The hypothesis to be tested by this ACS award was that this shift in productivity reflected a fundamental change in the source of water that ventilate the tropical thermocline. I proposed to test this idea using stable isotopic and Mg/Ca analyses of multiple surface and deeper dwelling planktonic foraminifera to reconstruct the upper ocean thermal gradients in an east-west transect of cores in the tropical Atlantic. The hypothesis would be accepted if both the east and western Atlantic sites showed antiphased SST trends over time (indicting a greater zonal SST gradient) and also antiphased zonal trends in the vertical thermal gradients (indicating shoaling of the thermocline to the east and deeping to the west).
The first year of the award was spent processing samples for picking, and isotopic and Mg/Ca analyses from ODP Site 925 (west Atlantic) and Site 662/3/4 (east Atlantic). This represented over 600 samples with three species picked for each sample, and two analyses (Mg/Ca and d18O) per species. The results so far are extremely promising n terms of testing the hypothesis as proposed – the measured signal thus far is quite large and robust and supports the initial hypothesis as proposed.
The Mg/Ca SST data for Sites 925 and Sites 662/3/4 show a remarkable divergent trend after 2.8 Ma, confirming that coincident with the onset of greater opal productivity after 2.8 Ma, the east-west SST gradient also increased indicating greater wind-driven equatorial upwelling. Additionally, our preliminary subsurface dwelling species isotopic data from eastern tropical Atlantic Sites 662/3/4 show that this increase in zonal SST gradient was accompanied by a shallower thermocline. Together, these data support the hypothesis that the onset of upwelling was due to a shift toward stronger tropical wind-driven upwelling and productivity.

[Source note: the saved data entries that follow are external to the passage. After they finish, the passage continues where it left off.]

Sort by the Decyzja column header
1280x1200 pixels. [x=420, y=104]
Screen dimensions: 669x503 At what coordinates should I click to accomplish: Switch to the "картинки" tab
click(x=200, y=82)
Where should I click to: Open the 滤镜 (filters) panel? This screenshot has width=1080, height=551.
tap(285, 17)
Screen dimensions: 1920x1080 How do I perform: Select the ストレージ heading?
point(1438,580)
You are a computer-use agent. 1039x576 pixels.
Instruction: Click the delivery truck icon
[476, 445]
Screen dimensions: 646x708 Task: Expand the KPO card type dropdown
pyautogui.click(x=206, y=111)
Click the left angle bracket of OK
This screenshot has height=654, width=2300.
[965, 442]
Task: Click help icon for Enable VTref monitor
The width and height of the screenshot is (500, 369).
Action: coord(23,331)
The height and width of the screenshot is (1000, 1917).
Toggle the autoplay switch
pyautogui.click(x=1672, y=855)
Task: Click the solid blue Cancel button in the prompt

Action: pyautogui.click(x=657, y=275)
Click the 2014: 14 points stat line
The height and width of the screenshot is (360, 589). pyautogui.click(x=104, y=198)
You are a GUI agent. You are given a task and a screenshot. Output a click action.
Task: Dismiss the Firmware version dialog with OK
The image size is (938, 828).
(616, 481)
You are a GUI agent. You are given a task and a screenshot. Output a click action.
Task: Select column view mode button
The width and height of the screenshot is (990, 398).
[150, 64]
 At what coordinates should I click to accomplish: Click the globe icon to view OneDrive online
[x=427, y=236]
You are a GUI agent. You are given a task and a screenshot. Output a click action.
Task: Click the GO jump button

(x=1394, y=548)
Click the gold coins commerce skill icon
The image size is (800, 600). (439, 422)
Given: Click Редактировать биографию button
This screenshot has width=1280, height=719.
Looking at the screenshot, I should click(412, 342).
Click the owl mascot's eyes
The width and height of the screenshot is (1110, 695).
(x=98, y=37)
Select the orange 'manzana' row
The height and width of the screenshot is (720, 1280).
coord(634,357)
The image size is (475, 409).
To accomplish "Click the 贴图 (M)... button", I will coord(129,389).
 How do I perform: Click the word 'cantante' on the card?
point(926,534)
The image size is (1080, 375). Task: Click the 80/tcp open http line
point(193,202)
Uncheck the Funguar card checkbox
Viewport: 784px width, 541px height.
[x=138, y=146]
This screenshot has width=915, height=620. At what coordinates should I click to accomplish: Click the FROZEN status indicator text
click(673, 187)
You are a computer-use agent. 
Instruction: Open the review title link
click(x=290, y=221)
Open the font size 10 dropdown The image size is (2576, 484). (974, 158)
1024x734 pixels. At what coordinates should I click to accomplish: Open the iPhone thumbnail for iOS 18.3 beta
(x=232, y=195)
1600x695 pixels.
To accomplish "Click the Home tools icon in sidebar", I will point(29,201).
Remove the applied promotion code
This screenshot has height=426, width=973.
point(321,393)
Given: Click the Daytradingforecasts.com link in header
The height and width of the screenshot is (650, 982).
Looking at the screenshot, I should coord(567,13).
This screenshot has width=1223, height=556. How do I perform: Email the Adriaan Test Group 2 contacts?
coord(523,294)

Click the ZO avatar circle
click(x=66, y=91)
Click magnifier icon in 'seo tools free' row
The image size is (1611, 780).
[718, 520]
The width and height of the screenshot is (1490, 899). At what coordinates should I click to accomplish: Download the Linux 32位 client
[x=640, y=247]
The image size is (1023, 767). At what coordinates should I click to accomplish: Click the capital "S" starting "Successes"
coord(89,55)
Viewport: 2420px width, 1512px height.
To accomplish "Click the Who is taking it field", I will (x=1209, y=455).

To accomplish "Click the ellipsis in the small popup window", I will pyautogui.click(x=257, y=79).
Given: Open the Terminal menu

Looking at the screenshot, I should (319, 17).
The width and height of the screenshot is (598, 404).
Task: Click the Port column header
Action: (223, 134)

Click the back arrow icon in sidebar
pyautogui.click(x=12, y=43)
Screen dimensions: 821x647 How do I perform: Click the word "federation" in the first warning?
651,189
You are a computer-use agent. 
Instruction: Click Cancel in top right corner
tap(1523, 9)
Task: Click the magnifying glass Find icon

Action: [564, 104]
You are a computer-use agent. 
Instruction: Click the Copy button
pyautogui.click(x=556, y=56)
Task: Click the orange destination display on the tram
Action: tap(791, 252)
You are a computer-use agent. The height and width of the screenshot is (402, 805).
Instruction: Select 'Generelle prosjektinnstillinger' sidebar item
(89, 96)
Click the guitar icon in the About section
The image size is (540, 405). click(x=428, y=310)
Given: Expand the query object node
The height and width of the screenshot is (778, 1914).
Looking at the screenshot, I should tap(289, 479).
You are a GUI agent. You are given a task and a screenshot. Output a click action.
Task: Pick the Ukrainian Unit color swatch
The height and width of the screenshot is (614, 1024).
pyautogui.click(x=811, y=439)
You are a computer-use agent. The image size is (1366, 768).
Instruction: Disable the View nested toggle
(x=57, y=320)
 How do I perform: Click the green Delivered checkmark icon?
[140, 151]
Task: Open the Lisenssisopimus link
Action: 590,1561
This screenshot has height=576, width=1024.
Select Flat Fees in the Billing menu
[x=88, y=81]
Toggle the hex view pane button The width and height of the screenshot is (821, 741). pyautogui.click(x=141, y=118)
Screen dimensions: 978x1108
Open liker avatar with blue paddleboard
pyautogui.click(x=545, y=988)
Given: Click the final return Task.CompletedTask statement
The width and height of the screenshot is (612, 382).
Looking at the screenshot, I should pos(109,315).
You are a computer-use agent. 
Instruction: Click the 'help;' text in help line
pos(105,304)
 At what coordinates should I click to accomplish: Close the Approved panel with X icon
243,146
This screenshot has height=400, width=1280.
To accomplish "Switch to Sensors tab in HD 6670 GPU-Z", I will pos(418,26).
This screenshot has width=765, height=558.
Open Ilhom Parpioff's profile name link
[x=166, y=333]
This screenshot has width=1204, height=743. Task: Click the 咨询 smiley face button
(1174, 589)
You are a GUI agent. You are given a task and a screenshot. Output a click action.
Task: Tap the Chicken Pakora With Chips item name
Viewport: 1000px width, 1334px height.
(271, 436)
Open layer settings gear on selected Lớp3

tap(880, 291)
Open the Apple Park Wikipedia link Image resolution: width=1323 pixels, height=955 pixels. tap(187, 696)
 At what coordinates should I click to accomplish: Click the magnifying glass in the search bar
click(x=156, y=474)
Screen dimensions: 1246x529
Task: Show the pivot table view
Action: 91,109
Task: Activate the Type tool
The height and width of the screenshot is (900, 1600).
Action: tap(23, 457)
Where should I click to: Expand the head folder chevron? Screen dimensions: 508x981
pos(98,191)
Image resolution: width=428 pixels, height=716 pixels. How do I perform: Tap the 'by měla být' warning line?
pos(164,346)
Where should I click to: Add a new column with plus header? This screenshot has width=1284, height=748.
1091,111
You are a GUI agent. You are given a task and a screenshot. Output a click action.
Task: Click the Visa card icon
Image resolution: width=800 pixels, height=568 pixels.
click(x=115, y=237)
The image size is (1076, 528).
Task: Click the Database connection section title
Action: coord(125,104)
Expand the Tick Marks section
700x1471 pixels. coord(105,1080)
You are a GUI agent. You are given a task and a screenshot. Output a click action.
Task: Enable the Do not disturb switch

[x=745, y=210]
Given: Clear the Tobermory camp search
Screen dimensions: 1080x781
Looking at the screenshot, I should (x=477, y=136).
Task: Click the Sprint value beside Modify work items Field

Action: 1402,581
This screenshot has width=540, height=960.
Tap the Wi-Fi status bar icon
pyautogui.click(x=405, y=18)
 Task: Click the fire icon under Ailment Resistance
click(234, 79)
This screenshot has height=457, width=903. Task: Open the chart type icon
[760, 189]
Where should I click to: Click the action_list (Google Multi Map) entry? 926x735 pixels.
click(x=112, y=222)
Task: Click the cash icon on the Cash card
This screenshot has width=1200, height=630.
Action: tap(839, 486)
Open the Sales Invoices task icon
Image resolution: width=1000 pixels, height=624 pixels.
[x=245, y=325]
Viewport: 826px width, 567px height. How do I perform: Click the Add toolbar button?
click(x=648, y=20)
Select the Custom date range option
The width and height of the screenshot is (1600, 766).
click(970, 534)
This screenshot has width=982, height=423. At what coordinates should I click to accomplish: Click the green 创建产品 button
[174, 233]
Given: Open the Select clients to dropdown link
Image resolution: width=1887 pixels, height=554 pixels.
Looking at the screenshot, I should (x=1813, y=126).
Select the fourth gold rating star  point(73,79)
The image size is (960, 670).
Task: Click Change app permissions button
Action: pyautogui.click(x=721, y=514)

Additional data are needed to investigate the remaining, important question concerning changes in the source of the waters upwelled after 2.8 Ma. To address this question we will need to complete the d18O and Mg/Ca analyses of subsurface dwelling species at western Site 925. These samples have been picked and are in line for analysis. We had a mass spectrometer fail in early 2009 and this significantly delayed these analyses, but this instrument was repaired in Dec. 2009 and is now ready for samples again. The subsurface species’ Mg/Ca analyses at Site 925 are in the process of being run.
I anticipate that we will have these results completed by May 2010 and we can commence writing the results for publication at that point.